Weekend Warrior

Weekend Warrior

With a cover photograph of 40-year-old Biz Markie sitting naked in an Indian headdress, Weekend Warrior makes clear that Biz is the Peter Pan of rap. He is forever young, or at least he serves as guardian to hip-hop’s fountain of youth. With Biz every listener is given the opportunity to revert back to his or her teenage self, when hip-hop was a new and exciting discovery, a culture that demanded only that we be ourselves. Weekend Warrior reaffirms Biz’s old-school values while also preventing him from becoming a novelty act. Ironically, his experiments in new styles are the songs that sound the most dated.
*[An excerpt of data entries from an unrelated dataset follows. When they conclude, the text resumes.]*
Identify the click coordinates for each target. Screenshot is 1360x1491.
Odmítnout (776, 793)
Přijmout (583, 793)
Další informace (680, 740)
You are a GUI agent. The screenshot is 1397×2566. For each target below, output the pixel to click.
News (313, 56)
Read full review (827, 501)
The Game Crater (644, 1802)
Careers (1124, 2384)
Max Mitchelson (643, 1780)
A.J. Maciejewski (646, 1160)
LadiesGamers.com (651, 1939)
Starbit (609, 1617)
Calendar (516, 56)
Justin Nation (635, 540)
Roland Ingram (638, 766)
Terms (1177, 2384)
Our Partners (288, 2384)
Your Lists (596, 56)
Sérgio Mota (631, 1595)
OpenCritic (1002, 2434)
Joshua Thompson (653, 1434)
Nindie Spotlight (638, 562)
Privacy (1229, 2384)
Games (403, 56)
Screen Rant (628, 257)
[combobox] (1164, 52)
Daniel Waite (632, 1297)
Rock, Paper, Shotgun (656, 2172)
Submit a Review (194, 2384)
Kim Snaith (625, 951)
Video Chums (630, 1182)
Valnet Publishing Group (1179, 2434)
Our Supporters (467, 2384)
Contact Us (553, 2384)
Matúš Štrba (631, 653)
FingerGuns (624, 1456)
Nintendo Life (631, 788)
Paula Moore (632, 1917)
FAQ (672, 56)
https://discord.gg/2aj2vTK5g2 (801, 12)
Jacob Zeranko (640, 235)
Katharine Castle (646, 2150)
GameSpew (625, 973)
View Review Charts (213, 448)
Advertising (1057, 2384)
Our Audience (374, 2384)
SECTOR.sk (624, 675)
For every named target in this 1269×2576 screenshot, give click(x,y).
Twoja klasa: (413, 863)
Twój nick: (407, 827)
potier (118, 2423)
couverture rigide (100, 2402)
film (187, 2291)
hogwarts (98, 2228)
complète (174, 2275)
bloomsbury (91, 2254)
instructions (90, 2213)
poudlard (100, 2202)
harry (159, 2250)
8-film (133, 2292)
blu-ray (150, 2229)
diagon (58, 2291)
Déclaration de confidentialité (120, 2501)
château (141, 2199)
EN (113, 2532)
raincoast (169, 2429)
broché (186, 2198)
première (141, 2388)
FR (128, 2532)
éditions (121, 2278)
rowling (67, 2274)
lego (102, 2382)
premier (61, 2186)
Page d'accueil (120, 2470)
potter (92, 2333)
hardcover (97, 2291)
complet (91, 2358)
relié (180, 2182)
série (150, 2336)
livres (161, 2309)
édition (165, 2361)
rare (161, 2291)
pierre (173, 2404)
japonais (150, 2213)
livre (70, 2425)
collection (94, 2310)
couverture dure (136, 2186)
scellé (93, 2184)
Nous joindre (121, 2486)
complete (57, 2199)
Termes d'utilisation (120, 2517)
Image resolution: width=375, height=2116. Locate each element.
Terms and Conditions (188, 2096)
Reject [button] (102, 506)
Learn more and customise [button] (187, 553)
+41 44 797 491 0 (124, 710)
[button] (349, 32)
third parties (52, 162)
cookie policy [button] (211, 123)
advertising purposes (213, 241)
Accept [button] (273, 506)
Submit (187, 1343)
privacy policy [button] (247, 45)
While you have to respect him for trying new things, the syrupy “Like a Dream,” the Timbaland-aping “Ei Ya,” and the bizarre dancehall collaboration “Let Me See U Bounce” don’t quite fit him — like a sneakerhead trying to rock patent-leather dress shoes. The oldest, simplest-sounded songs are the ones that still seem fresh — like an old pair of Adidas. “Tear S**t Up,” “Chinese Food” and “Party to the Break-A-Day” don’t come off like relics, but reminders of the timelessness of a certain hip-hop formula — breaks, loops, and Biz’s inimitably lumbering-yet-funky flow.